Se houver a opção de se vender o animal, duma coisa podemos estar certos: vão querê-lo comprar por uma ridicularia, por conhecerem a situação aflitiva dos donos. A venda do cão nestas circunstâncias não lhe garante o bom trato nem o dono, porque não respondendo às expectativas de quem o adquiriu, bem depressa mudará de dono e ainda dará algum lucro, até porque o segredo do negócio começa na compra. A entrega num canil ou associação de adopção é uma lotaria e caso o animal venha a ser adoptado, ninguém lhe garante a sorte, porque não são raros os cães que ele retornam ou que acabam abandonados pela vergonha de os devolverem, tendo a morte mais do que certa. A incorporação numa força policial ou militar é à partida uma boa opção, porque o animal será tratado condignamente, pelo menos enquanto estiver no activo (a adaptação do cão não será automática e será feita a expensas próprias). A aquisição do animal por parte dum adestrador poderá não ser desinteressada e geralmente não é, porque já lhe tem serviço ou cliente destinado, vindo a ser melhor ou pior tratado. Há casos de adopções felizes? Sem dúvida, ainda que não sejam muitas, considerando o menor poder de compra, indisponibilidade, pouco conhecimento, tipo de parceria e condições de quem se predispõe a adoptar.
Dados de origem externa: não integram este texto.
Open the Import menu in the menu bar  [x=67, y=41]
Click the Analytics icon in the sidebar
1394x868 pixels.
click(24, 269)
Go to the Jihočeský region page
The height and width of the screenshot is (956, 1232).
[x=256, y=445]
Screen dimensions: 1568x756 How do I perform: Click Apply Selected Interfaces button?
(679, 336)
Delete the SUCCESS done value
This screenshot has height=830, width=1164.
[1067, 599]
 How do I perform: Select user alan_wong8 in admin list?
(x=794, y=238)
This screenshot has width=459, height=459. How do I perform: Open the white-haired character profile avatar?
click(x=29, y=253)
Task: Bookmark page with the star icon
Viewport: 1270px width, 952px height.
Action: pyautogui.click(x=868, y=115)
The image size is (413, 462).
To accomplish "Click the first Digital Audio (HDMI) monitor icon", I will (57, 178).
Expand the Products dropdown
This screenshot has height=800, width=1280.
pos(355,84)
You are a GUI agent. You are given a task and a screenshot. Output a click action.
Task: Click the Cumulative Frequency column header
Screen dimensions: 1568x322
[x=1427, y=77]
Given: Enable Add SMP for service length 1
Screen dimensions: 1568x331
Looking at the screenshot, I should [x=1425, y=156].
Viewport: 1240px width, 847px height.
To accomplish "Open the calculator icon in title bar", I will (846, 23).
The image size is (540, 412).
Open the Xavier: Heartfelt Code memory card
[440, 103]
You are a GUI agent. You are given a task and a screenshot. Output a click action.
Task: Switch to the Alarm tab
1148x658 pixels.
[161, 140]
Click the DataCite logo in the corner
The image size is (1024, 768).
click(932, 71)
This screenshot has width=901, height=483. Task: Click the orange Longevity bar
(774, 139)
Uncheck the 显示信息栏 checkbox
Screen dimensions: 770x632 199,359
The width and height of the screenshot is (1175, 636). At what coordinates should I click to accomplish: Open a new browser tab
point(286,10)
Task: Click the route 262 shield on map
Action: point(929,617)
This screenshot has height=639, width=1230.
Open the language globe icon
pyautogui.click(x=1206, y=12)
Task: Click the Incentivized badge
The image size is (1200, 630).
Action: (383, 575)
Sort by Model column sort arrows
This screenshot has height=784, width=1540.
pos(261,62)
Sejamos sinceros, quando alguém se livra de um cão nestas circunstâncias ou noutras similares, talvez por descargo de consciência, não prefere pensar e dizer para os outros que o animal foi para melhor, quando na esmagadora maioria dos casos suspeita exactamente do contrário? Para quem tem a família à experiência, mais vale assumi-la primeiro e só depois pensar nos cães! Como pode alguém assumir um compromisso com um cão, se não faz com a sua própria família? E se a família está em crise, o que não é de hoje e não suscita dúvidas a ninguém, os cães não serão os primeiros a ser desprezados e defenestrados? Felizes são os cães de um só dono até que o deixem de ser, podendo continuar a sê-lo, se agradarem a quem chega. Mais felizes serão aqueles que encontrarem uma família que divida com eles a sua vida. Apesar de tudo o que dissemos, não conseguimos falar pelos cães, caso falassem, muito mais teriam a dizer.